「いい加減にするのはそっちでしょ? 自分がどれだけ非常識か分かってないわけ? いきなり絡んで来たり、後をつけたり……しかもちゃんとした身分も明かさない。そんな人の質問に答える理由は無いから」

 睨みながら早口で言う。いざという時はコンビニエンスストアに逃げ込めばいい。
 少しの沈黙のあと、彼は黒いコートのポケットから、何かを取り出した。

……名刺?

 何をするつもりなのだろう。不審感でいっぱいの私に、蓮はそれを差し出して来た。

「……何?」
「俺の名刺だ」

 怪しく思いながらも受け取り、印刷された文字に素早く目を通した。


―鷺森 蓮―


 シンプルな白の台紙にそれだけが印字されていた。
 
「なんなの、これ?」
「おま……倉橋が身分を明かせと言うから渡した。俺の名刺だ、これでいいだろ?」

 私は即刻、蓮の名刺を突き返した。

「良くないし、更に印象悪くなったけど……何これ? 連絡先どころか会社名すら書いてないじゃない」

蓮は受け取らずに、顔をしかめた。

「連絡先は裏に書いてある。会社名が無いのは仕方ない、就職してないんだからな」

 名刺をひっくり返すと、確かに携帯の番号とアドレスが記載されてた。

「後は何が聞きたいんだ?」

 別に蓮について知りたくて言ったんじゃないけど。
 そう思いながらも私の口は勝手に開き、蓮に疑問をぶつけていた。

「年は? 私より上に見えるけど就職してないのはどうして? それから雪香との関係は? 付き合ってたの?」

 一気に投げられた私の質問に、蓮は淀みなく答え始めた。

「年は二十五。
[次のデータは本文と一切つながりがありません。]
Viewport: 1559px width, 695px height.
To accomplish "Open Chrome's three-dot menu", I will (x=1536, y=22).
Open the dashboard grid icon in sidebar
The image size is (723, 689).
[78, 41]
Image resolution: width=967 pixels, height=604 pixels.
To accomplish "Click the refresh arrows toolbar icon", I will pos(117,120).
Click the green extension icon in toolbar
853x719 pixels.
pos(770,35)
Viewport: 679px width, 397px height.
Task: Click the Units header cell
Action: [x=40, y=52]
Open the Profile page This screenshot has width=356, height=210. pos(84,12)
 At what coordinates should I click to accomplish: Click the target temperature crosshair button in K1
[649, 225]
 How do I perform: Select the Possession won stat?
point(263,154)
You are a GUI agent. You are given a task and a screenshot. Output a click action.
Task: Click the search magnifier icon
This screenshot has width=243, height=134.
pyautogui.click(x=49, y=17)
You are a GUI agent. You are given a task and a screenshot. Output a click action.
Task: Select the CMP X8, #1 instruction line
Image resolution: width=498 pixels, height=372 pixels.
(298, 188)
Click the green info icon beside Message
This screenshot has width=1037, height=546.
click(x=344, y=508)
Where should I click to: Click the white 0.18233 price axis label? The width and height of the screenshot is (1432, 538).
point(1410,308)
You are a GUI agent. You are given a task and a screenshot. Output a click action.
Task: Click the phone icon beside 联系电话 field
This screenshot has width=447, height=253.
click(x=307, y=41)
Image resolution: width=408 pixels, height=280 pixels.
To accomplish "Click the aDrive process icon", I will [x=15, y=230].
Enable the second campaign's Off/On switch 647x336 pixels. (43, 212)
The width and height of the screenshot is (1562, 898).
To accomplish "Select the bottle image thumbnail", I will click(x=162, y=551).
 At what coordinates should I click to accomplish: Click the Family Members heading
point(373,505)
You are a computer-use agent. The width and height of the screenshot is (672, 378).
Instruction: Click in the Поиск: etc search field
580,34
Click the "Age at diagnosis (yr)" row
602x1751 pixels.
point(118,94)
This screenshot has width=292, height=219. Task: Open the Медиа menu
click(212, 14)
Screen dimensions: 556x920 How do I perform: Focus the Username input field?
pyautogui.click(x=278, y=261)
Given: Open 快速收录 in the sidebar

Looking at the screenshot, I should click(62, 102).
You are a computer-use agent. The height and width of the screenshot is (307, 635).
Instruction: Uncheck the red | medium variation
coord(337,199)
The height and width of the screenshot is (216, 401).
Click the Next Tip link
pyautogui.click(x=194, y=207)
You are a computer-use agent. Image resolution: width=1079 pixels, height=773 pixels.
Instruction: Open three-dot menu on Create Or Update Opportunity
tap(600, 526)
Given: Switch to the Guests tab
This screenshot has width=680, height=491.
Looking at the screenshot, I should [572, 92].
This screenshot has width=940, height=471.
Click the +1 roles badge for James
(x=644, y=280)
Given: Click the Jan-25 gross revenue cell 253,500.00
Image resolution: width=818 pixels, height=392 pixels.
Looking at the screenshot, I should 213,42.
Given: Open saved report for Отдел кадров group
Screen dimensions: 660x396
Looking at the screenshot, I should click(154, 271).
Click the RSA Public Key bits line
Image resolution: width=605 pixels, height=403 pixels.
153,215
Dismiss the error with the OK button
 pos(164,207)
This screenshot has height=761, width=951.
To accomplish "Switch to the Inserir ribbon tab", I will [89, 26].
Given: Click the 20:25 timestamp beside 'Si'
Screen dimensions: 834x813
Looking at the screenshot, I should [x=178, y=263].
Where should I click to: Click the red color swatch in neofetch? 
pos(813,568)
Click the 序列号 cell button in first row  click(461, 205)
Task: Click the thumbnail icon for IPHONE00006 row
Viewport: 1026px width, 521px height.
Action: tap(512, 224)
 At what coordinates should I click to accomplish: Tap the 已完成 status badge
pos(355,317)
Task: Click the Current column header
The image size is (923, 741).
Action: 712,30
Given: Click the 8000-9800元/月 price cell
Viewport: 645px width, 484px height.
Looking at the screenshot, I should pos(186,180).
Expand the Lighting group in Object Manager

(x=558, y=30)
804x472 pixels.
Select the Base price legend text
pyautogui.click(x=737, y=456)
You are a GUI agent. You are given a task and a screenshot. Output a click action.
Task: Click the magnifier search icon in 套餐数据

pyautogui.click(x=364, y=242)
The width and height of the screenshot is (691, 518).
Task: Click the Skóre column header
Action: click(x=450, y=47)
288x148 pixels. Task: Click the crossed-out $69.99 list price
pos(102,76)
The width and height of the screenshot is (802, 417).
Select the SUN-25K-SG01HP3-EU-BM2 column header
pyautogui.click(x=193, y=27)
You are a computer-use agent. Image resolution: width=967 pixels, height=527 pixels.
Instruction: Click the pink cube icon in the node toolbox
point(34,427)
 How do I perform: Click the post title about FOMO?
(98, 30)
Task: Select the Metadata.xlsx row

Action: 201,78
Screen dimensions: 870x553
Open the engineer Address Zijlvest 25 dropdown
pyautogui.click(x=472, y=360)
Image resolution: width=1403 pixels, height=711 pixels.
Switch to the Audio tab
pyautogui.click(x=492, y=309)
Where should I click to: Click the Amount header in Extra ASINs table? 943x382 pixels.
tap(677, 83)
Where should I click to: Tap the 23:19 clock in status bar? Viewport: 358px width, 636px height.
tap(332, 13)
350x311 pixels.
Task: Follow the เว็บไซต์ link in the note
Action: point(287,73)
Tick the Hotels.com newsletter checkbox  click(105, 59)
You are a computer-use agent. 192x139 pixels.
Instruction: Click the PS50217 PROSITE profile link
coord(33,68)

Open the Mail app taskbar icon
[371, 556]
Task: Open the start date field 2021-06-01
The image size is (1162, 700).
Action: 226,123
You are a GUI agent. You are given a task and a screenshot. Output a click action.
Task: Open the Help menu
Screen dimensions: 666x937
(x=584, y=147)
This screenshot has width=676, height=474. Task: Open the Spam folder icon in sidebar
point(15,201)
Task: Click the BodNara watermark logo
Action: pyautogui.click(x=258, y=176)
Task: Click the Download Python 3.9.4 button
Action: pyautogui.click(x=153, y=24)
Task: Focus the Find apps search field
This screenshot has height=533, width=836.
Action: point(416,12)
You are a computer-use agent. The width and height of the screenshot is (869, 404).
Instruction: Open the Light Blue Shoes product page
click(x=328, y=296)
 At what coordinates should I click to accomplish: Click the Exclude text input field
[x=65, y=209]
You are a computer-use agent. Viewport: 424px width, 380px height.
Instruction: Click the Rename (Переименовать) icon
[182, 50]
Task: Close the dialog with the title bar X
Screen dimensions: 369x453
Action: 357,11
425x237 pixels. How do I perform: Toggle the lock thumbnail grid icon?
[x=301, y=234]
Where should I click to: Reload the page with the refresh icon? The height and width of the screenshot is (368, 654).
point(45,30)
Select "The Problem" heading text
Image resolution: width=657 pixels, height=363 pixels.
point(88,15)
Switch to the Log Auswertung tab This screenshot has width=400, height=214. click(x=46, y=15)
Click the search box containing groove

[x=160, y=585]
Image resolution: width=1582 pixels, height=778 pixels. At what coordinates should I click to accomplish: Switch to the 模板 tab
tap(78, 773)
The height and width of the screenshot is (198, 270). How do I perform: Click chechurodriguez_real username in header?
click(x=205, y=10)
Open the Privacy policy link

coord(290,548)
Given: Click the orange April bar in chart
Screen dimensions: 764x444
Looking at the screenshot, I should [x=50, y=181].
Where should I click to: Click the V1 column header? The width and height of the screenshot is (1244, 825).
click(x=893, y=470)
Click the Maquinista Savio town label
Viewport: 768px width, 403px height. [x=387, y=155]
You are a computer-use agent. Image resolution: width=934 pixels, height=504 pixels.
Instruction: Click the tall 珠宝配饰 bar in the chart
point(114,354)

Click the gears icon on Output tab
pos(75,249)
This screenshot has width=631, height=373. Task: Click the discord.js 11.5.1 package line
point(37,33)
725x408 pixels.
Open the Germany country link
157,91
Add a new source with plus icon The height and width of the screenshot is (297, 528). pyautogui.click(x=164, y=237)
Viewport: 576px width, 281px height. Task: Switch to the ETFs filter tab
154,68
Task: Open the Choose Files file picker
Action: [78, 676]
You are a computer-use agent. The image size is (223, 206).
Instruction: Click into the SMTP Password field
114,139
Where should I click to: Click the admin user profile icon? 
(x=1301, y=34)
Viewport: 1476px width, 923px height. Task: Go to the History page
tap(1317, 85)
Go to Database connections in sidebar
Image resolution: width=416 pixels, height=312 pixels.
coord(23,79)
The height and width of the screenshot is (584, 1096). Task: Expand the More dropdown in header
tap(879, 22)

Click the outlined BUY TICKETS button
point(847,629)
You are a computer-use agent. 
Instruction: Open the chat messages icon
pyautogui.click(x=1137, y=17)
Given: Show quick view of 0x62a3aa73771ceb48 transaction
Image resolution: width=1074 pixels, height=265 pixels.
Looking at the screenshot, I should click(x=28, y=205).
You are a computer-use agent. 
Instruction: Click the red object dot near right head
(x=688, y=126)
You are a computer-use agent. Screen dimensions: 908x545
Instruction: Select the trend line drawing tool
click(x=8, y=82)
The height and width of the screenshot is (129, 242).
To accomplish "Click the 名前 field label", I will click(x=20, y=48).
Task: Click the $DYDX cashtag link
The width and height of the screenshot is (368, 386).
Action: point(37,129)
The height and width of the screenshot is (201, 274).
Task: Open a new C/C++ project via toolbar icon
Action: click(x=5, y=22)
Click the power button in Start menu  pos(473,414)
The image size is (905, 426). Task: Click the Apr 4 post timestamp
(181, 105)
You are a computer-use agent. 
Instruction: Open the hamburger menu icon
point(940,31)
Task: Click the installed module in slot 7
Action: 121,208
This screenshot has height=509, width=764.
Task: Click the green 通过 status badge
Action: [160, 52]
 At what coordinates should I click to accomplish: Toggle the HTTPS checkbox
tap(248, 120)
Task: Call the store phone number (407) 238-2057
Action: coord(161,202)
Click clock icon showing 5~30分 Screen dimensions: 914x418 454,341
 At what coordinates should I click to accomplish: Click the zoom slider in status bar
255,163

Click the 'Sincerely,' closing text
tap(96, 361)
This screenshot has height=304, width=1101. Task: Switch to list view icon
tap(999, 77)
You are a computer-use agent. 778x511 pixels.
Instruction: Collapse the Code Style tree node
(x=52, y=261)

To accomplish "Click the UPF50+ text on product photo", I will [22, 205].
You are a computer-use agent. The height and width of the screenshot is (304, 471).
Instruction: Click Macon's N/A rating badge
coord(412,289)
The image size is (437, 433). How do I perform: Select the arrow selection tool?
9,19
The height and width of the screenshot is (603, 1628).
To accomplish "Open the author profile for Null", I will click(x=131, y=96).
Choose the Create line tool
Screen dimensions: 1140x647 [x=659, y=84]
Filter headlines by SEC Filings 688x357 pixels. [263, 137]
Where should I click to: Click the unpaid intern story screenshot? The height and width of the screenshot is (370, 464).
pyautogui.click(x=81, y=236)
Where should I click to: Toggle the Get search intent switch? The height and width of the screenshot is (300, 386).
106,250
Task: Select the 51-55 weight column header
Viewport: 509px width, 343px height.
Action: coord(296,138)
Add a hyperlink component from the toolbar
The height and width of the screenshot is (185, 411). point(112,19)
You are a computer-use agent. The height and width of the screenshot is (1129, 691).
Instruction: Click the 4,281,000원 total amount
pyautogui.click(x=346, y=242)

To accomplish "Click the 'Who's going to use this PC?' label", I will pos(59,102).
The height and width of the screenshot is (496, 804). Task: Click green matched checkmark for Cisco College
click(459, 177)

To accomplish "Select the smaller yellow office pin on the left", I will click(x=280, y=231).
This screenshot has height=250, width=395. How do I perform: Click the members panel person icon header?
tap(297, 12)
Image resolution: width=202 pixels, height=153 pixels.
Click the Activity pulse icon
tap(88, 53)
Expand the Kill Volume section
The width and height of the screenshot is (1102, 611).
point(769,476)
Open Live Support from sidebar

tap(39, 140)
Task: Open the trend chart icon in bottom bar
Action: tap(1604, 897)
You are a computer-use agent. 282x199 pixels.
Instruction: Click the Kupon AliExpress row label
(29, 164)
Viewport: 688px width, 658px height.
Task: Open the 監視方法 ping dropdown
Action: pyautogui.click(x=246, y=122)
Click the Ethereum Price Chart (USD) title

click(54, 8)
就職してないのは不動産収入なんかが有って働く必要が無いから。それから雪香との関係は幼なじみみたいなものだ。家が隣で、十年の付き合いになる」

 雪香の幼なじみ……意外な答えに、少し驚いた。
 二人の関係が、そんな健全なものだとは思っていなかった。

「他に質問は?」

 考え込む私に、蓮が聞いてきた。

「雪香はどうして、あなたについて直樹に話さなかったの? 幼なじみなら隠す必要ないと思うけど。それから、こうまでして私に関わろとするのはなぜ?」

 蓮は今度は少し考えてから答えた。

「雪香が俺のことを話さなかった理由は分からない。婚約者に隠すような後ろめたい関係じゃなかったからな」
「本当にただの幼なじみならね」

 少し嫌みっぽく言うと、蓮はうんざりしたような表情になった。